### Entries provided
● ● ● ●

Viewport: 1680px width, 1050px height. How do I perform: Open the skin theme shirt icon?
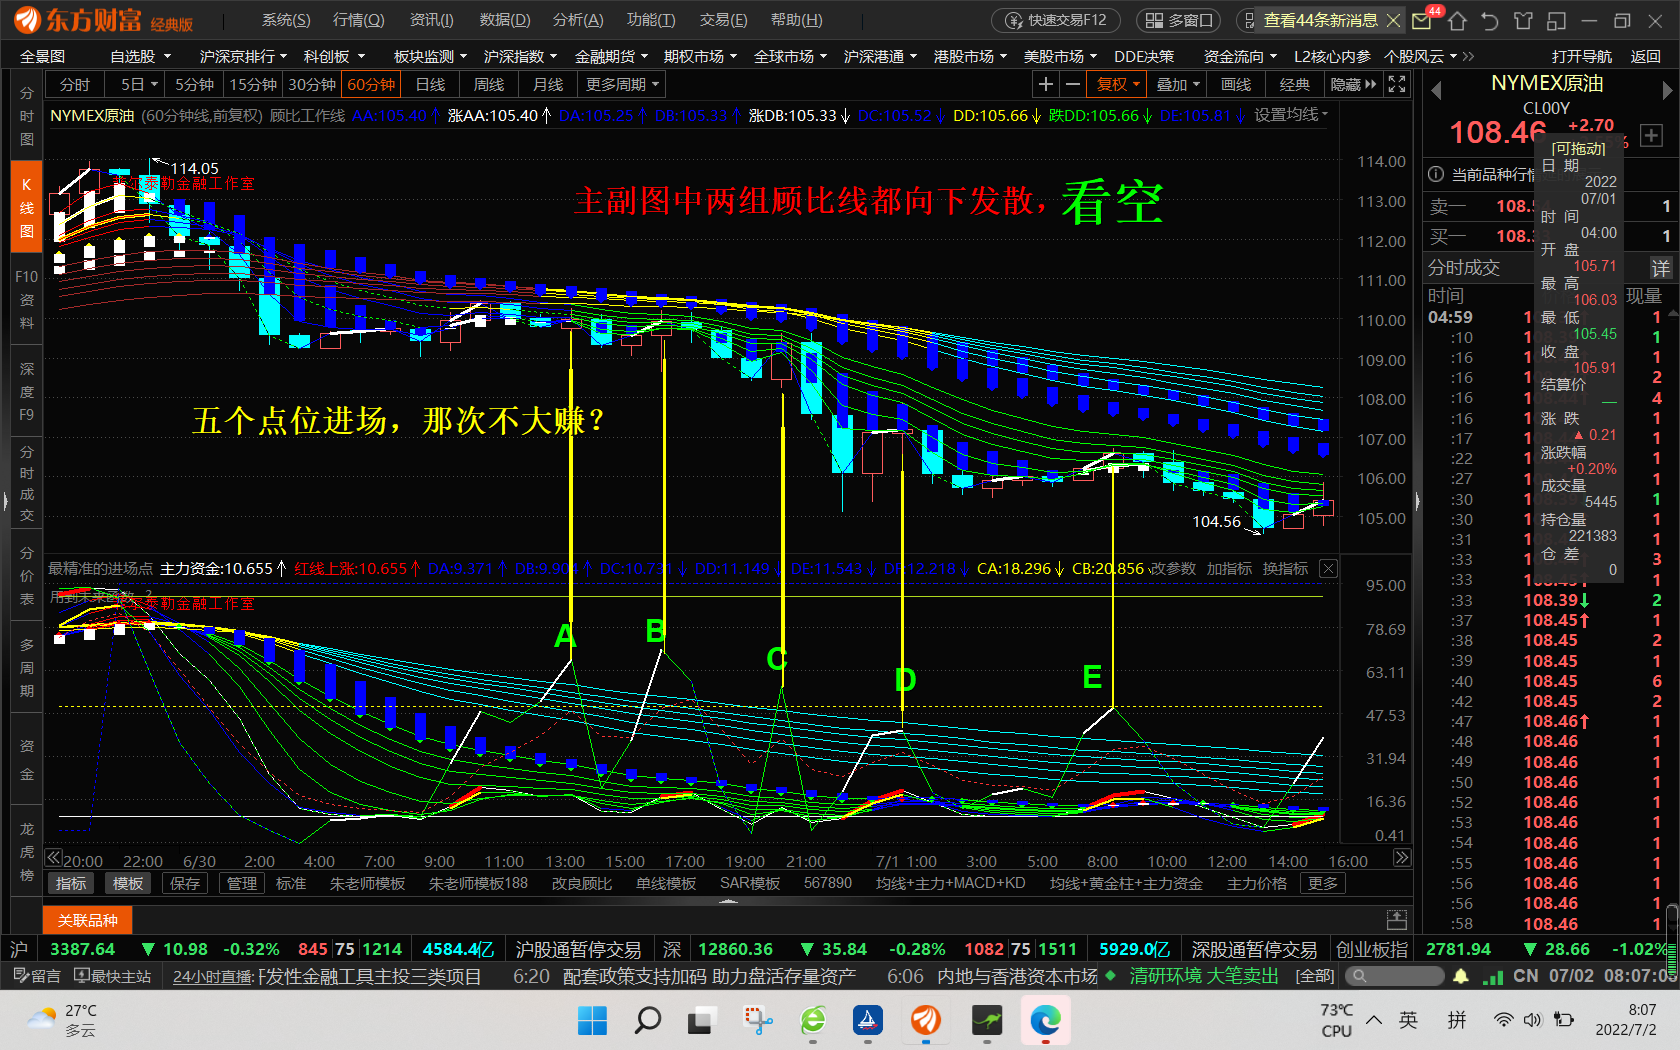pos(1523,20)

● ● ● ●

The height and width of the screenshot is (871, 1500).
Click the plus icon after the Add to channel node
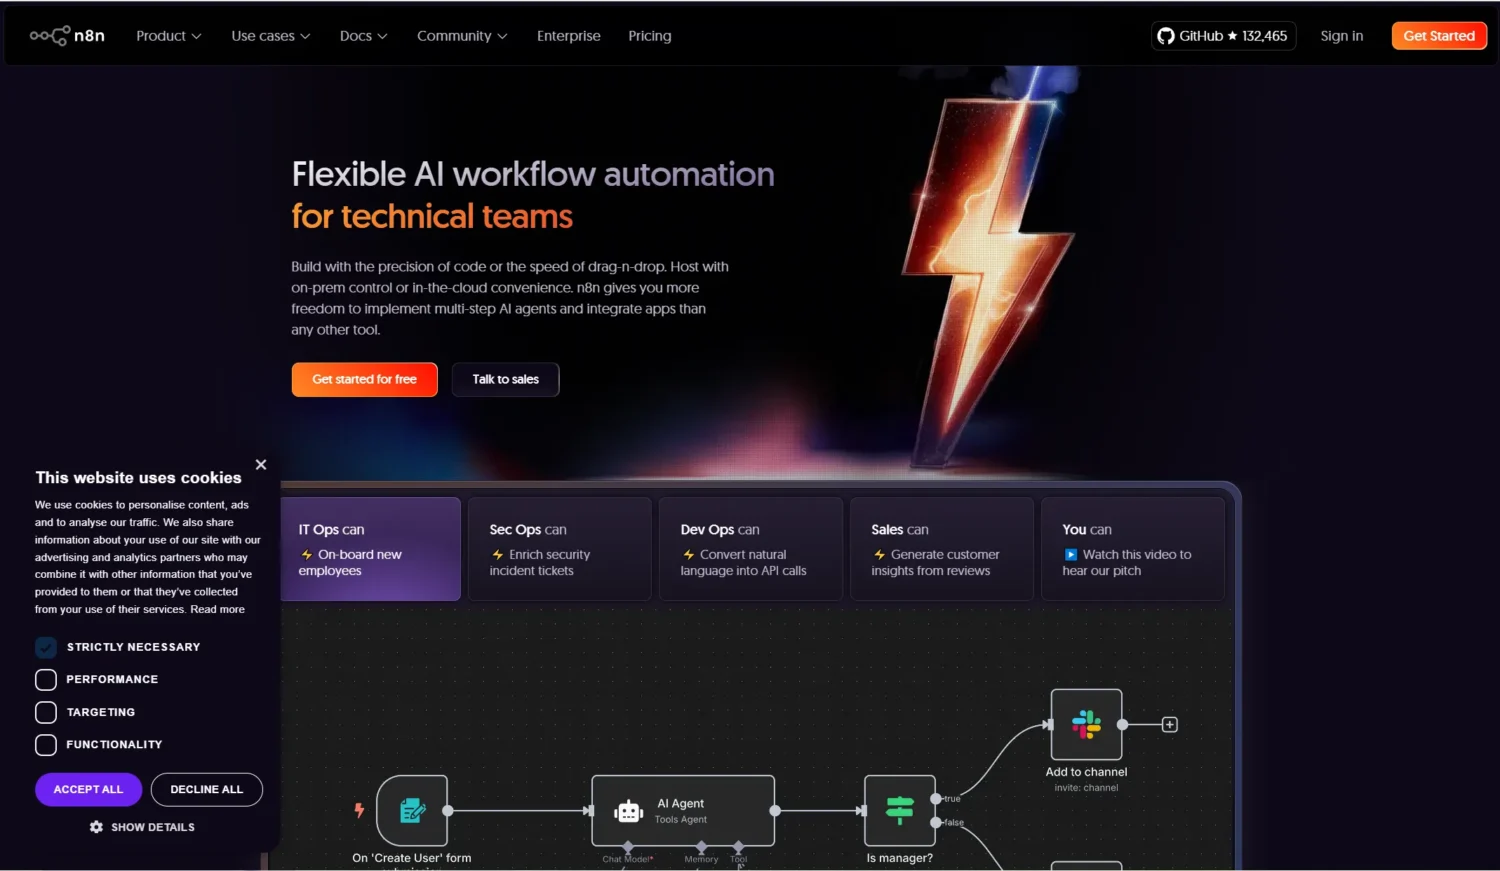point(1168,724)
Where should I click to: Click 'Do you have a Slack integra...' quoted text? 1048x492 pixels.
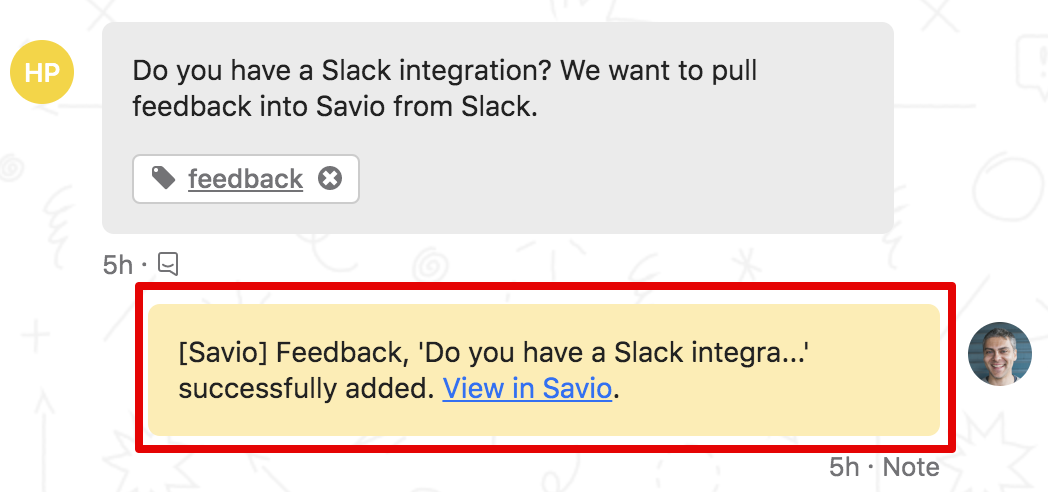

● ● ● ●

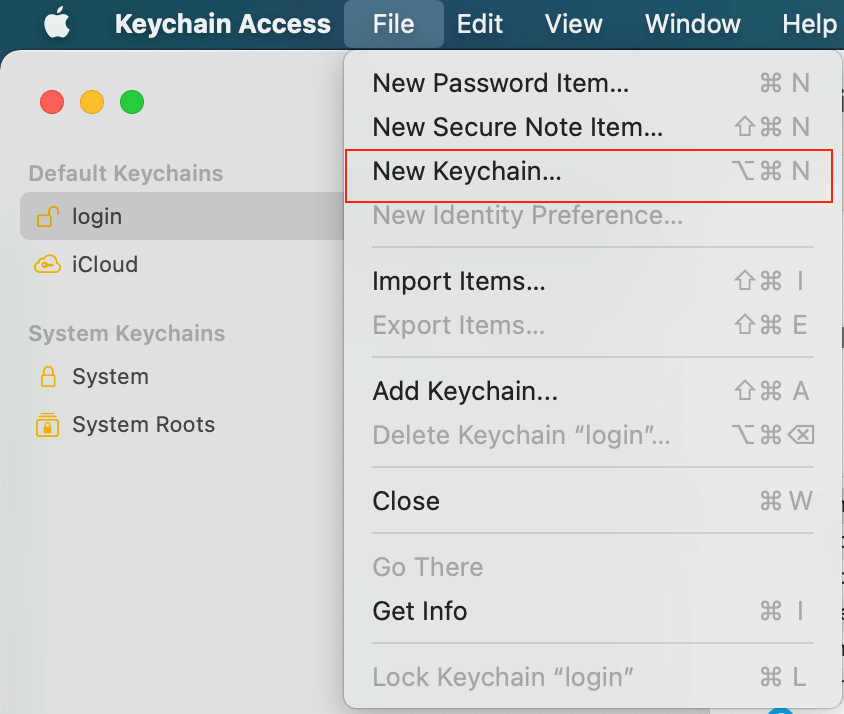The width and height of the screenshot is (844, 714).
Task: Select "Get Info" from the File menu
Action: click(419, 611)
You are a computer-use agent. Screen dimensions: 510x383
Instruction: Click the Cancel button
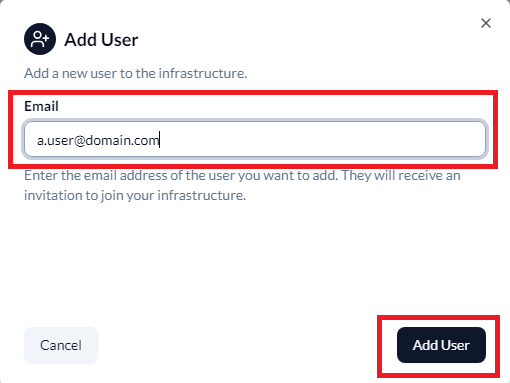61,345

● ● ● ●

Print nothing except the lines above from the one containing "Click the plus" down to the one containing "Where should I", both included, exactly as written and free of pictures.

Click the plus icon after the Add to channel node
point(1168,724)
Where should I click to: Click 'Do you have a Slack integra...' quoted text? 1048x492 pixels.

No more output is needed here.